All of the data that follows should be written out exactly.
[Supplied information — start]
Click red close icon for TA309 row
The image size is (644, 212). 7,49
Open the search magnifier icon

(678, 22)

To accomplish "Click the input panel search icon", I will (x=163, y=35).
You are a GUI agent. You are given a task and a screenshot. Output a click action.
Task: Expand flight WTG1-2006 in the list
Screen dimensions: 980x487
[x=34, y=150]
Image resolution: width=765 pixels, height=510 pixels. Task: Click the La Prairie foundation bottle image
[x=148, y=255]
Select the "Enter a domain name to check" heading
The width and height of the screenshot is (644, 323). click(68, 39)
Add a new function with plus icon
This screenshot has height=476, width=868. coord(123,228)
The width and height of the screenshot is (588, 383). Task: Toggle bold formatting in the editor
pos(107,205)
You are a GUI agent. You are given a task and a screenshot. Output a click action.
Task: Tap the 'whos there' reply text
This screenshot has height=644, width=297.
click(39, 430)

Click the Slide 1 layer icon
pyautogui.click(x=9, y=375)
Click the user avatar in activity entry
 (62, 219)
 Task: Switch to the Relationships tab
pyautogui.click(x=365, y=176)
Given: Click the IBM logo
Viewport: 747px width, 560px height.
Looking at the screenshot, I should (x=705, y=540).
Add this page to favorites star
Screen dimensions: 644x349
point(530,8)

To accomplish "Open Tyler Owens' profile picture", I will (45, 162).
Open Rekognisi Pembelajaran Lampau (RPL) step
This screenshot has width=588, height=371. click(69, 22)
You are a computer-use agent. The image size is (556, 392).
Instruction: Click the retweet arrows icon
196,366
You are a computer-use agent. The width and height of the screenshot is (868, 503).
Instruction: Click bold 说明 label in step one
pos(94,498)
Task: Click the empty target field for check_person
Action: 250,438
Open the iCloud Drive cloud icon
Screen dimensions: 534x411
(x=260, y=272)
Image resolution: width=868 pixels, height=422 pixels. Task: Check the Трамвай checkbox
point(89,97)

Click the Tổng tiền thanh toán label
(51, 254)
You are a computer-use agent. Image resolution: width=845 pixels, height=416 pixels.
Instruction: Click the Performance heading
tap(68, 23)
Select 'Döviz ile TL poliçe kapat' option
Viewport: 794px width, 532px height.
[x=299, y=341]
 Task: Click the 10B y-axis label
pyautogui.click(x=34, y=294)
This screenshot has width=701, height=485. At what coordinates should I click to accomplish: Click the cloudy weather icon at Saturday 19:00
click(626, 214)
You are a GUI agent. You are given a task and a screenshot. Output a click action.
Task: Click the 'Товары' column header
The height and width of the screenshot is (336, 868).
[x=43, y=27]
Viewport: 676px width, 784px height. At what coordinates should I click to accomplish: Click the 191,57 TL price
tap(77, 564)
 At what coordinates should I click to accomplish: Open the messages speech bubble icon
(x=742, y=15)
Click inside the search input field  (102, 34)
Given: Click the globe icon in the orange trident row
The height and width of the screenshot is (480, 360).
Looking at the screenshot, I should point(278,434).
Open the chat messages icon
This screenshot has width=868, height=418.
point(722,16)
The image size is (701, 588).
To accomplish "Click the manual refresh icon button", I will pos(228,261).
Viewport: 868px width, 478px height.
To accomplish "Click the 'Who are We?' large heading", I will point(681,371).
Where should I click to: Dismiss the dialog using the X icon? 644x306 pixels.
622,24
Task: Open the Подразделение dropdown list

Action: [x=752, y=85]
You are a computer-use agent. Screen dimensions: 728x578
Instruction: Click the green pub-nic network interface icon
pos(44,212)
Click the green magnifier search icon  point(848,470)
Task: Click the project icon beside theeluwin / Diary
[Supplied information — finish]
[Exercise answer]
Click red close icon for TA309 row
The image size is (644, 212). 7,49
Open the search magnifier icon

(678, 22)

To accomplish "Click the input panel search icon", I will (x=163, y=35).
You are a GUI agent. You are given a task and a screenshot. Output a click action.
Task: Expand flight WTG1-2006 in the list
Screen dimensions: 980x487
[x=34, y=150]
Image resolution: width=765 pixels, height=510 pixels. Task: Click the La Prairie foundation bottle image
[x=148, y=255]
Select the "Enter a domain name to check" heading
The width and height of the screenshot is (644, 323). click(68, 39)
Add a new function with plus icon
This screenshot has height=476, width=868. coord(123,228)
The width and height of the screenshot is (588, 383). Task: Toggle bold formatting in the editor
pos(107,205)
You are a GUI agent. You are given a task and a screenshot. Output a click action.
Task: Tap the 'whos there' reply text
This screenshot has height=644, width=297.
click(39, 430)

Click the Slide 1 layer icon
pyautogui.click(x=9, y=375)
Click the user avatar in activity entry
 (62, 219)
 Task: Switch to the Relationships tab
pyautogui.click(x=365, y=176)
Given: Click the IBM logo
Viewport: 747px width, 560px height.
Looking at the screenshot, I should (x=705, y=540).
Add this page to favorites star
Screen dimensions: 644x349
point(530,8)

To accomplish "Open Tyler Owens' profile picture", I will (45, 162).
Open Rekognisi Pembelajaran Lampau (RPL) step
This screenshot has width=588, height=371. click(69, 22)
You are a computer-use agent. The image size is (556, 392).
Instruction: Click the retweet arrows icon
196,366
You are a computer-use agent. The width and height of the screenshot is (868, 503).
Instruction: Click bold 说明 label in step one
pos(94,498)
Task: Click the empty target field for check_person
Action: 250,438
Open the iCloud Drive cloud icon
Screen dimensions: 534x411
(x=260, y=272)
Image resolution: width=868 pixels, height=422 pixels. Task: Check the Трамвай checkbox
point(89,97)

Click the Tổng tiền thanh toán label
(51, 254)
You are a computer-use agent. Image resolution: width=845 pixels, height=416 pixels.
Instruction: Click the Performance heading
tap(68, 23)
Select 'Döviz ile TL poliçe kapat' option
Viewport: 794px width, 532px height.
[x=299, y=341]
 Task: Click the 10B y-axis label
pyautogui.click(x=34, y=294)
This screenshot has width=701, height=485. At what coordinates should I click to accomplish: Click the cloudy weather icon at Saturday 19:00
click(626, 214)
You are a GUI agent. You are given a task and a screenshot. Output a click action.
Task: Click the 'Товары' column header
The height and width of the screenshot is (336, 868).
[x=43, y=27]
Viewport: 676px width, 784px height. At what coordinates should I click to accomplish: Click the 191,57 TL price
tap(77, 564)
 At what coordinates should I click to accomplish: Open the messages speech bubble icon
(x=742, y=15)
Click inside the search input field  (102, 34)
Given: Click the globe icon in the orange trident row
The height and width of the screenshot is (480, 360).
Looking at the screenshot, I should point(278,434).
Open the chat messages icon
This screenshot has width=868, height=418.
point(722,16)
The image size is (701, 588).
To accomplish "Click the manual refresh icon button", I will pos(228,261).
Viewport: 868px width, 478px height.
To accomplish "Click the 'Who are We?' large heading", I will point(681,371).
Where should I click to: Dismiss the dialog using the X icon? 644x306 pixels.
622,24
Task: Open the Подразделение dropdown list

Action: [x=752, y=85]
You are a computer-use agent. Screen dimensions: 728x578
Instruction: Click the green pub-nic network interface icon
pos(44,212)
Click the green magnifier search icon  point(848,470)
Task: Click the project icon beside theeluwin / Diary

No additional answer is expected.